### What the task asks
Return each line of the items below that contains the word "Given". Match the case of the letters.
* * *
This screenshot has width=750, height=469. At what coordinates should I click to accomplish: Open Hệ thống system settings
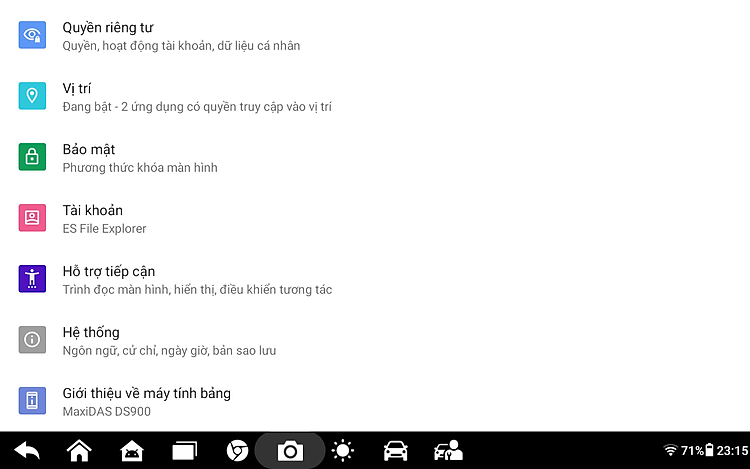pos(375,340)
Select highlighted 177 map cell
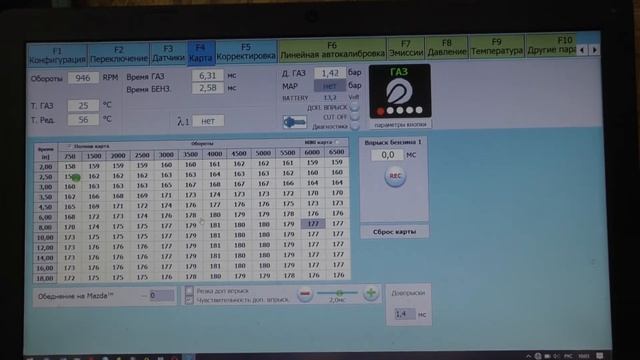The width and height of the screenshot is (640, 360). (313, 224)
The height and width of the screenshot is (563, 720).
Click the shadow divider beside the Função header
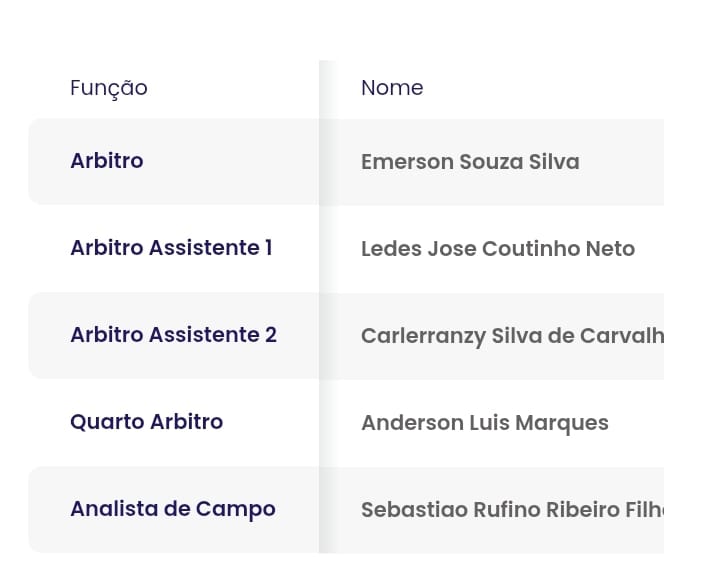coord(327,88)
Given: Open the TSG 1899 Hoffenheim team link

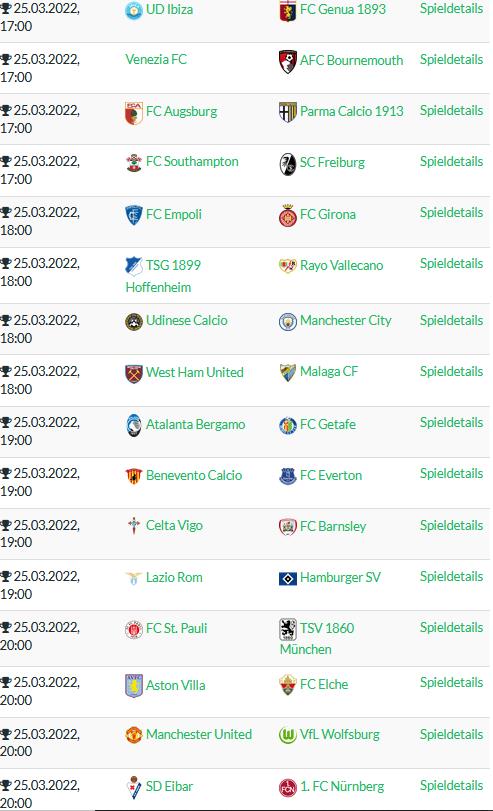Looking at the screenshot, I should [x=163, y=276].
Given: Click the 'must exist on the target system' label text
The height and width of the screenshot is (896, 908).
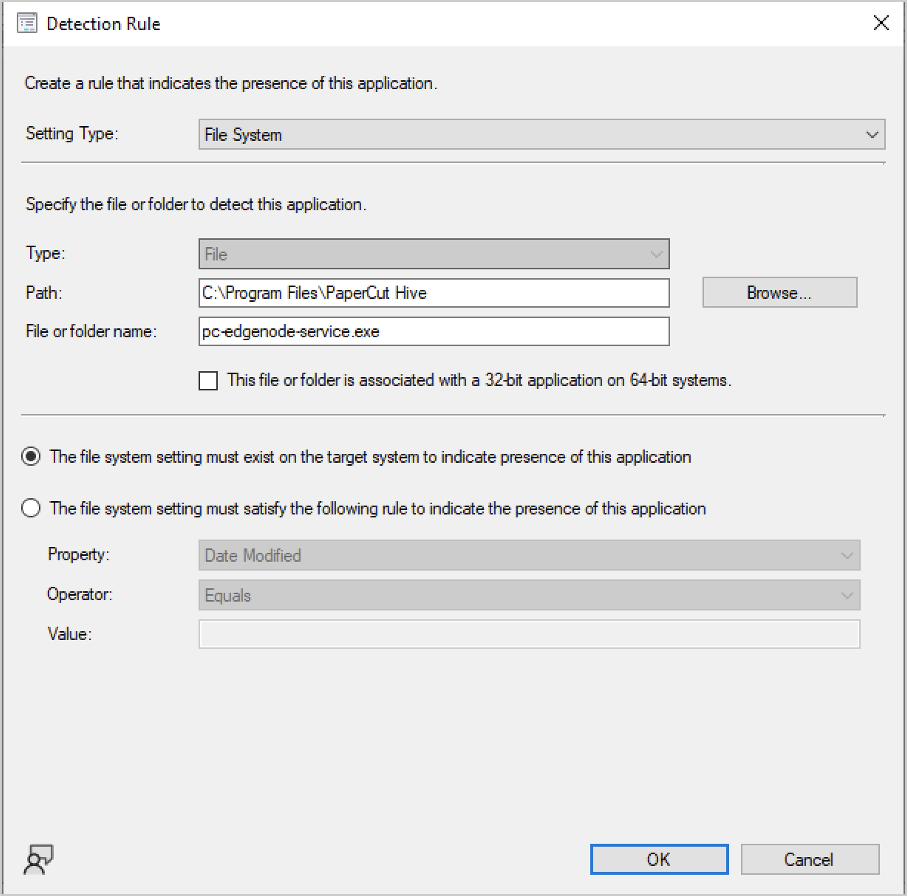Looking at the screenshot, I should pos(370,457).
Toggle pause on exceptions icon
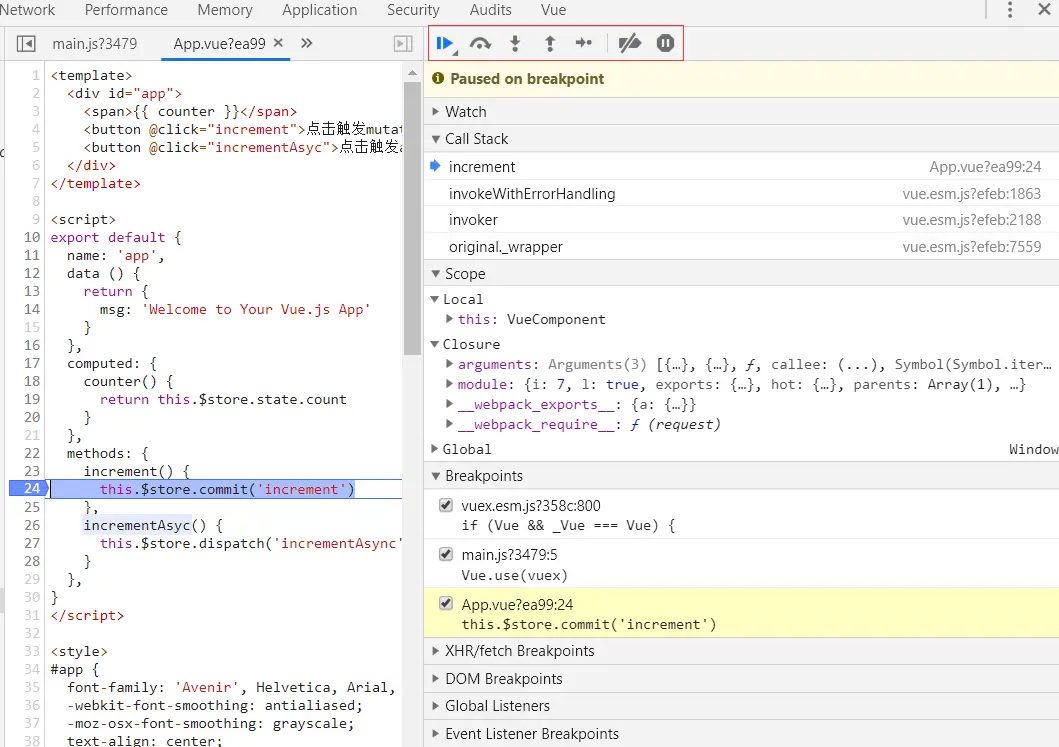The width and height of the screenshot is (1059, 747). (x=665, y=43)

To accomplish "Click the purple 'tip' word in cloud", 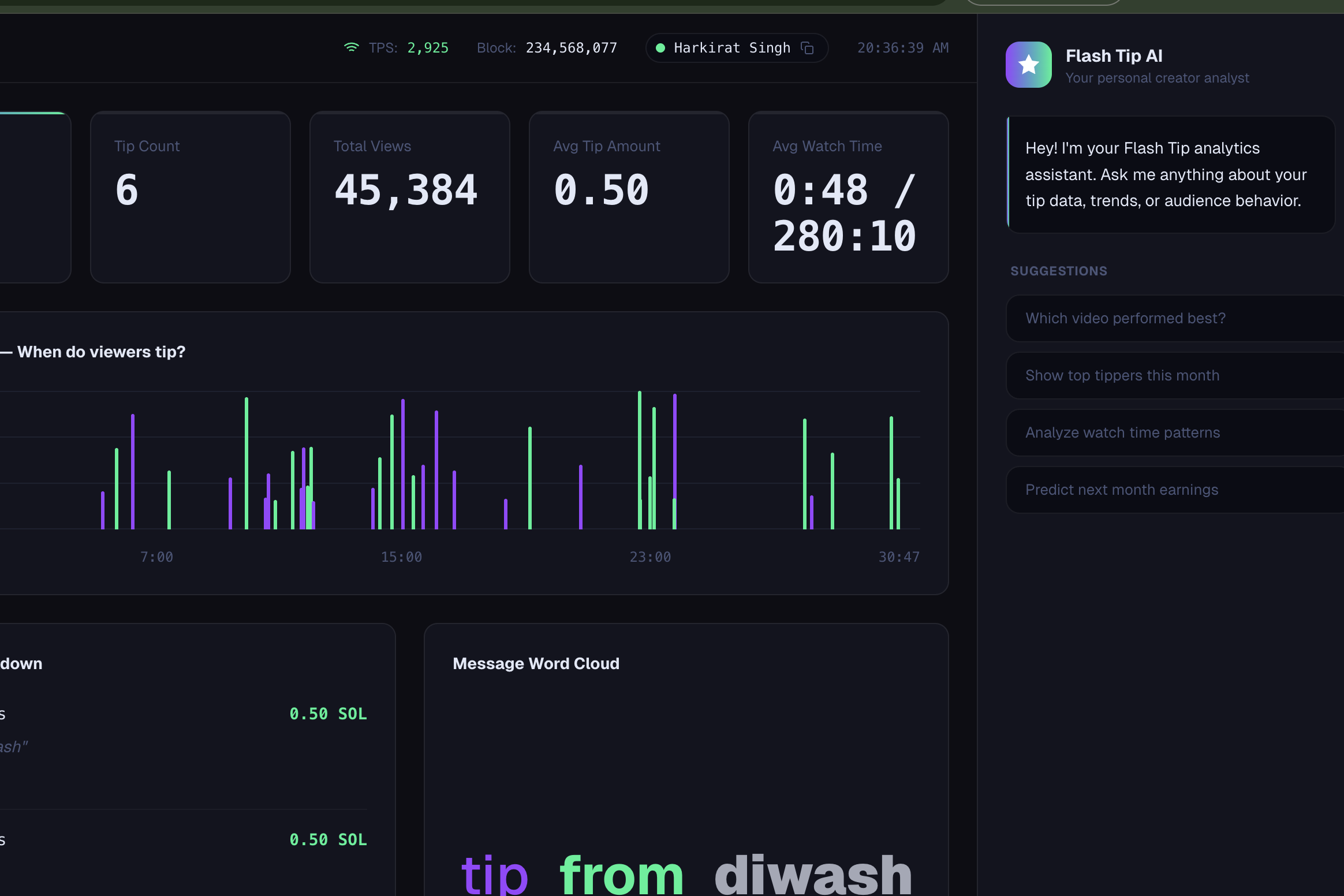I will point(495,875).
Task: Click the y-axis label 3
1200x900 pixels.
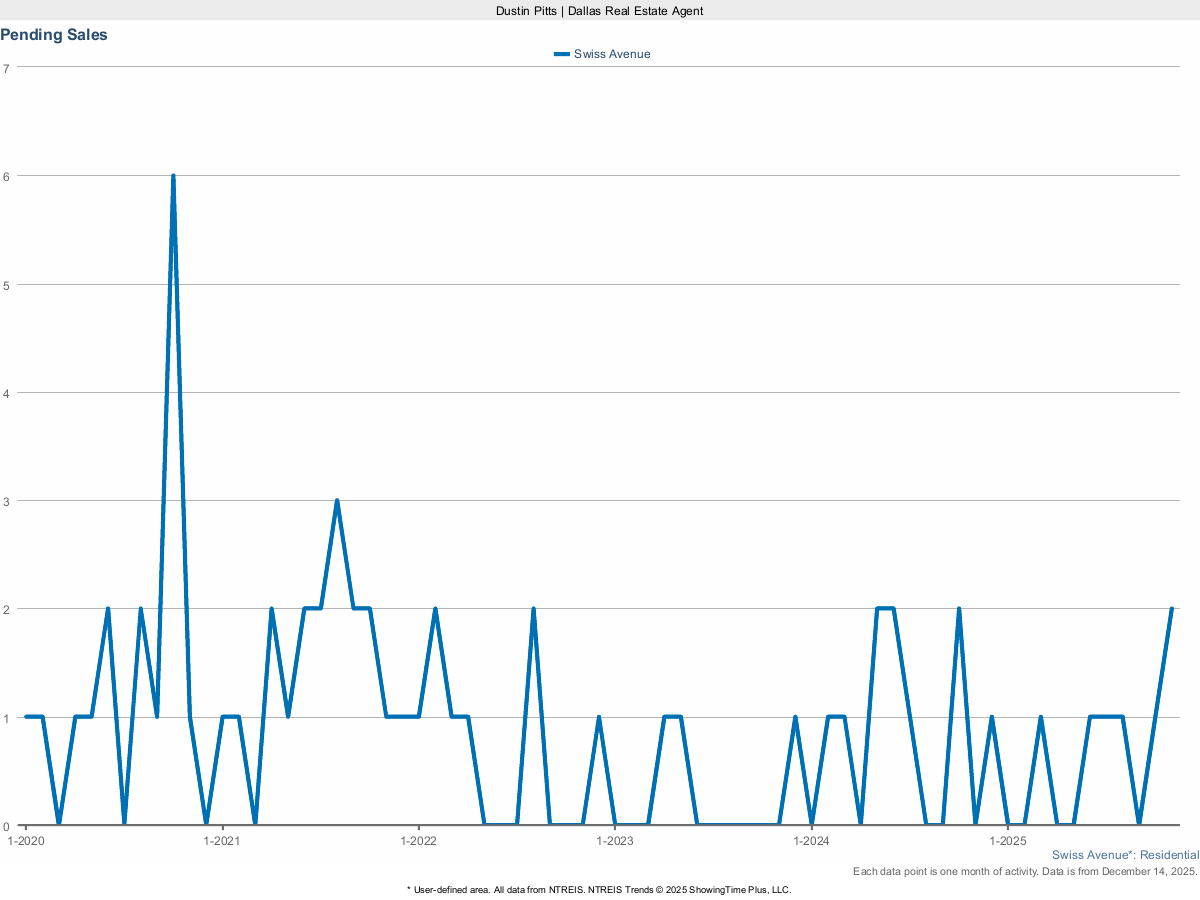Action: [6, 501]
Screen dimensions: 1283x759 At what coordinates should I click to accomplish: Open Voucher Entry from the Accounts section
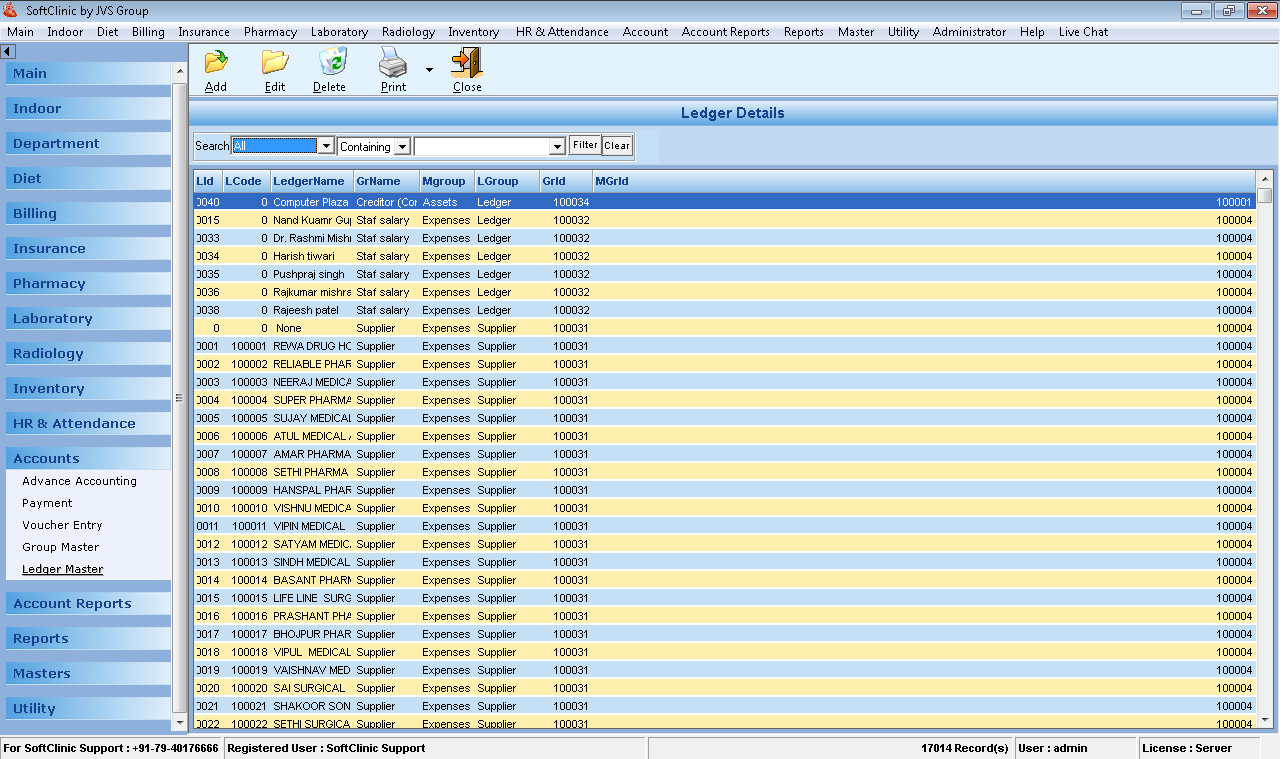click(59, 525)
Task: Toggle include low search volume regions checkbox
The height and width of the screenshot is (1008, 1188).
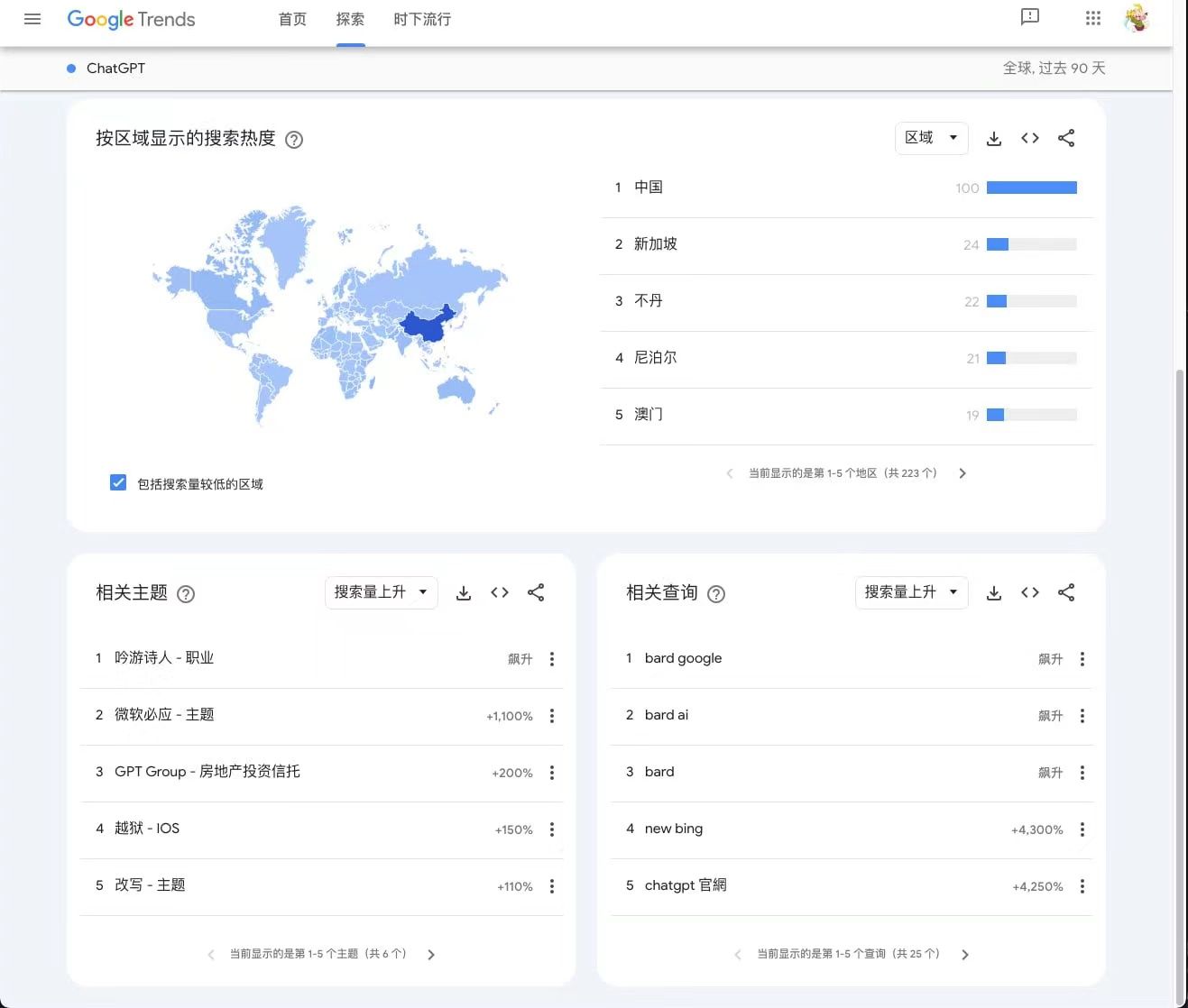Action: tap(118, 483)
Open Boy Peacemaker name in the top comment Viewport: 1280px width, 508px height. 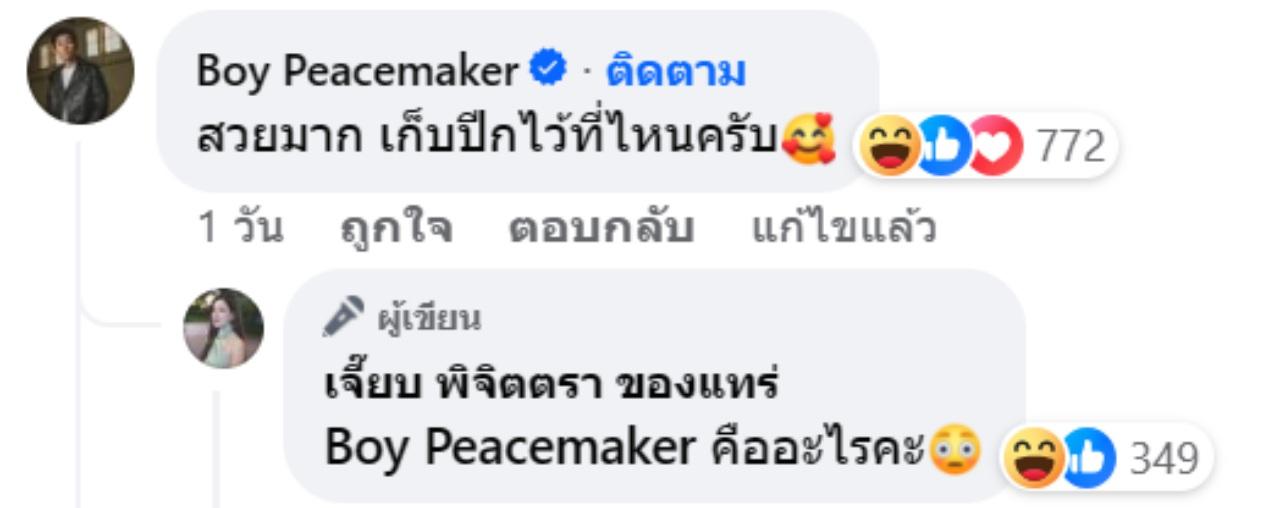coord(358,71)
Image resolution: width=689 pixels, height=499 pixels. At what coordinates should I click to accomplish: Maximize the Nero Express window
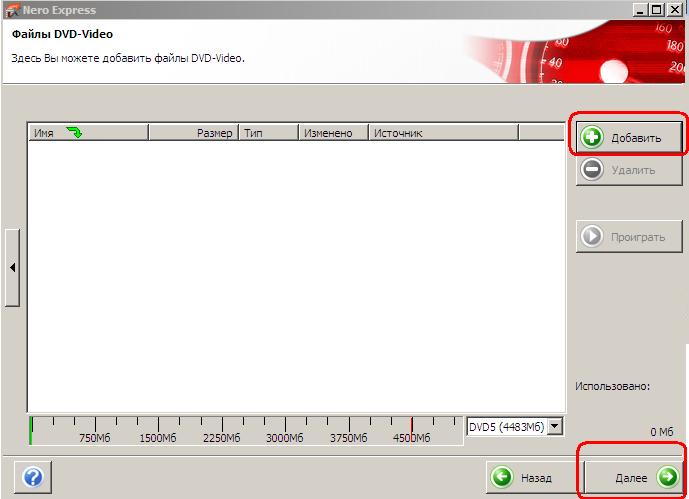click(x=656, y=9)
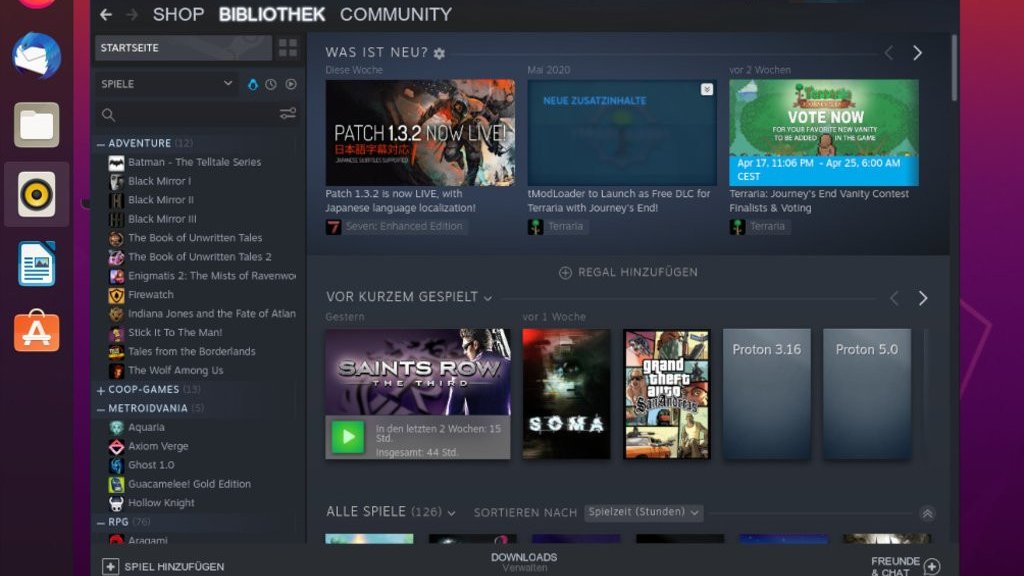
* * *
### Exercise output
Given: Open the TSG 1899 Hoffenheim team link
Given: Click the 'must exist on the target system' label text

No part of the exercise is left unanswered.